Si les solutions de restructuration d'un bien immobilier déjà détenu sont fortement réduites, elles existent encore pour les personnes non propriétaires et souhaitant le devenir. Par exemple, le texte ne s'appliquera pas dès lors que vendeur est soumis à l'IS. « Des foncières, des banques ou encore des compagnies d'assurances vendent des biens sur le marché, ce qui permet d'utiliser le schéma d'acquisition concomitante », souligne Sylvain Guillaud-Bataille. De même, le recours à un marchand de biens pourra être envisagé. « Cette société doit être réelle et soumise à l'IS. Elle achète la pleine propriété et revend en démembrant », poursuit-il. Une autre technique déjà utilisée consiste à démembrer au préalable les parts d'une SCI, laquelle acquiert le bien en pleine propriété, l'usufruit des parts étant détenu par la société d'exploitation et la nue-propriété par le dirigeant. « Il existe encore heureusement des schémas alternatifs performants utilisant le démembrement », explique Jean-Marie Piera.

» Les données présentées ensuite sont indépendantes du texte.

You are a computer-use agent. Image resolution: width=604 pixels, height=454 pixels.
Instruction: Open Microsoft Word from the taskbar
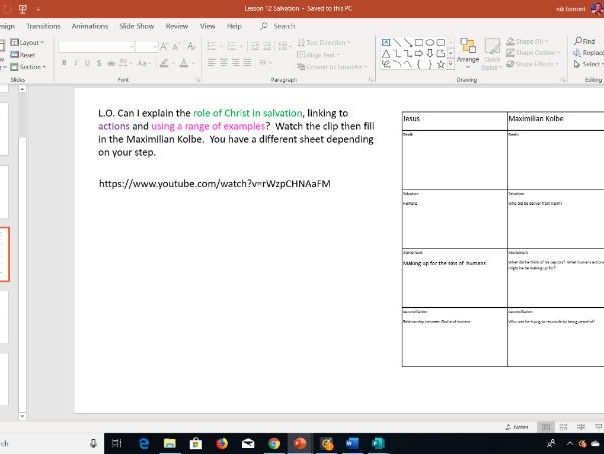pos(352,443)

Quoi qu'il en soit, les montages contournant la nouvelle disposition restent à mettre en place avec précaution. « Il faudra redoubler de prudence et s'assurer que le client comprenne le contexte fiscal actuel. De tels montages sont dans le viseur de l'administration fiscale : leur possible remise en cause sur le fondement de l'abus de droit (si toutes les conditions sont respectées) a d'ailleurs été rappelé dans l'exposé des motifs de la nouvelle mesure », tient à souligner Sylvain Guillaud-Bataille.

(1) Article 13 du CGI.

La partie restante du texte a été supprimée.